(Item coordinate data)
···

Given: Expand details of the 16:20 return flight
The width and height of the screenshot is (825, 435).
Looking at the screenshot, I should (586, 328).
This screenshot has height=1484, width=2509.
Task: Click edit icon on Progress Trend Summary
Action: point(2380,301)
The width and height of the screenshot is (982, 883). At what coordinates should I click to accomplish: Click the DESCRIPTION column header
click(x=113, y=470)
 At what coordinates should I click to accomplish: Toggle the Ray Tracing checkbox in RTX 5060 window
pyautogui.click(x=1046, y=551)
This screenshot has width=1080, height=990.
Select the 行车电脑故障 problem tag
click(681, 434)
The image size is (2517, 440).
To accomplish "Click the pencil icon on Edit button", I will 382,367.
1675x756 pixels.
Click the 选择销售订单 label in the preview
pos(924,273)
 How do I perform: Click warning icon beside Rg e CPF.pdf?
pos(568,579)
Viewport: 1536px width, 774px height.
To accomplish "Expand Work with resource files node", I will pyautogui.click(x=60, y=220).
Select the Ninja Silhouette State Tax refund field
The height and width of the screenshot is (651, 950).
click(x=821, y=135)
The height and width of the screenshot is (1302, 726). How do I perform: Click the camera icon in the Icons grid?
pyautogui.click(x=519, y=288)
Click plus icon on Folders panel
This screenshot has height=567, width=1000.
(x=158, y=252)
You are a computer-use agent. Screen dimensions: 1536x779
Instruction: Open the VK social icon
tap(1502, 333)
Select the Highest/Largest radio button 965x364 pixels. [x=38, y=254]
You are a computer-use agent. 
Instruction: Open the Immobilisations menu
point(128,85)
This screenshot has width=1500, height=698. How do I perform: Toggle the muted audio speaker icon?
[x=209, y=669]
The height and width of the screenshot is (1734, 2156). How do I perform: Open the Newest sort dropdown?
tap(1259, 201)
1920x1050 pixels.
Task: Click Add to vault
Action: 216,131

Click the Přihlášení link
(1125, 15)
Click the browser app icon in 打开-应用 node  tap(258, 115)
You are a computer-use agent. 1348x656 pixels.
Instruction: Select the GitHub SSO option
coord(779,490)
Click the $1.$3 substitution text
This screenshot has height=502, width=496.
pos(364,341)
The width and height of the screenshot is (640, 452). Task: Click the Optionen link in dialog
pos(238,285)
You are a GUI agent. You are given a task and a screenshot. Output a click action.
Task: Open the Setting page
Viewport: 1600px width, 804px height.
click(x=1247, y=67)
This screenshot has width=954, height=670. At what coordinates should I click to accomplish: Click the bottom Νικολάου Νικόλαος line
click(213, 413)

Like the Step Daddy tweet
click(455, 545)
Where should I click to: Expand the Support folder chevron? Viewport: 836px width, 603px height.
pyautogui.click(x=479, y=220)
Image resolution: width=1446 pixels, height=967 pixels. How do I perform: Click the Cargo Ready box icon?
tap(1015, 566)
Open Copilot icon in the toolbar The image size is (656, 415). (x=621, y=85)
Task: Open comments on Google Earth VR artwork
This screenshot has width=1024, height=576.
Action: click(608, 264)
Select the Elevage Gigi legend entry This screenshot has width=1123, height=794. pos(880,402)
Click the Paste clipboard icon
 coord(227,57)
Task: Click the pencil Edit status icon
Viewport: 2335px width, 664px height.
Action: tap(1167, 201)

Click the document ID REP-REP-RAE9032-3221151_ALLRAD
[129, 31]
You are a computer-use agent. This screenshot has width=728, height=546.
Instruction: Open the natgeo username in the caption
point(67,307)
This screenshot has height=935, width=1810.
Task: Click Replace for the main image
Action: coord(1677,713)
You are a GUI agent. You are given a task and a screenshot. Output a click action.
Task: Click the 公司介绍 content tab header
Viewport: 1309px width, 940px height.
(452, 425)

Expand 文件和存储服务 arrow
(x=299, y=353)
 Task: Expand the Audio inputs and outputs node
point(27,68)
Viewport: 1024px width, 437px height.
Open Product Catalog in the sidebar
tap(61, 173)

···

* **Exercise requirements**: Copy every line of the data above, keeping each one unchanged.

* **Written answer**:
Given: Expand details of the 16:20 return flight
The width and height of the screenshot is (825, 435).
Looking at the screenshot, I should (586, 328).
This screenshot has height=1484, width=2509.
Task: Click edit icon on Progress Trend Summary
Action: point(2380,301)
The width and height of the screenshot is (982, 883). At what coordinates should I click to accomplish: Click the DESCRIPTION column header
click(x=113, y=470)
 At what coordinates should I click to accomplish: Toggle the Ray Tracing checkbox in RTX 5060 window
pyautogui.click(x=1046, y=551)
This screenshot has width=1080, height=990.
Select the 行车电脑故障 problem tag
click(681, 434)
The image size is (2517, 440).
To accomplish "Click the pencil icon on Edit button", I will 382,367.
1675x756 pixels.
Click the 选择销售订单 label in the preview
pos(924,273)
 How do I perform: Click warning icon beside Rg e CPF.pdf?
pos(568,579)
Viewport: 1536px width, 774px height.
To accomplish "Expand Work with resource files node", I will pyautogui.click(x=60, y=220).
Select the Ninja Silhouette State Tax refund field
The height and width of the screenshot is (651, 950).
click(x=821, y=135)
The height and width of the screenshot is (1302, 726). How do I perform: Click the camera icon in the Icons grid?
pyautogui.click(x=519, y=288)
Click plus icon on Folders panel
This screenshot has height=567, width=1000.
(x=158, y=252)
You are a computer-use agent. Screen dimensions: 1536x779
Instruction: Open the VK social icon
tap(1502, 333)
Select the Highest/Largest radio button 965x364 pixels. [x=38, y=254]
You are a computer-use agent. 
Instruction: Open the Immobilisations menu
point(128,85)
This screenshot has width=1500, height=698. How do I perform: Toggle the muted audio speaker icon?
[x=209, y=669]
The height and width of the screenshot is (1734, 2156). How do I perform: Open the Newest sort dropdown?
tap(1259, 201)
1920x1050 pixels.
Task: Click Add to vault
Action: 216,131

Click the Přihlášení link
(1125, 15)
Click the browser app icon in 打开-应用 node  tap(258, 115)
You are a computer-use agent. 1348x656 pixels.
Instruction: Select the GitHub SSO option
coord(779,490)
Click the $1.$3 substitution text
This screenshot has height=502, width=496.
pos(364,341)
The width and height of the screenshot is (640, 452). Task: Click the Optionen link in dialog
pos(238,285)
You are a GUI agent. You are given a task and a screenshot. Output a click action.
Task: Open the Setting page
Viewport: 1600px width, 804px height.
click(x=1247, y=67)
This screenshot has width=954, height=670. At what coordinates should I click to accomplish: Click the bottom Νικολάου Νικόλαος line
click(213, 413)

Like the Step Daddy tweet
click(455, 545)
Where should I click to: Expand the Support folder chevron? Viewport: 836px width, 603px height.
pyautogui.click(x=479, y=220)
Image resolution: width=1446 pixels, height=967 pixels. How do I perform: Click the Cargo Ready box icon?
tap(1015, 566)
Open Copilot icon in the toolbar The image size is (656, 415). (x=621, y=85)
Task: Open comments on Google Earth VR artwork
This screenshot has width=1024, height=576.
Action: click(608, 264)
Select the Elevage Gigi legend entry This screenshot has width=1123, height=794. pos(880,402)
Click the Paste clipboard icon
 coord(227,57)
Task: Click the pencil Edit status icon
Viewport: 2335px width, 664px height.
Action: tap(1167, 201)

Click the document ID REP-REP-RAE9032-3221151_ALLRAD
[129, 31]
You are a computer-use agent. This screenshot has width=728, height=546.
Instruction: Open the natgeo username in the caption
point(67,307)
This screenshot has height=935, width=1810.
Task: Click Replace for the main image
Action: coord(1677,713)
You are a GUI agent. You are given a task and a screenshot. Output a click action.
Task: Click the 公司介绍 content tab header
Viewport: 1309px width, 940px height.
(452, 425)

Expand 文件和存储服务 arrow
(x=299, y=353)
 Task: Expand the Audio inputs and outputs node
point(27,68)
Viewport: 1024px width, 437px height.
Open Product Catalog in the sidebar
tap(61, 173)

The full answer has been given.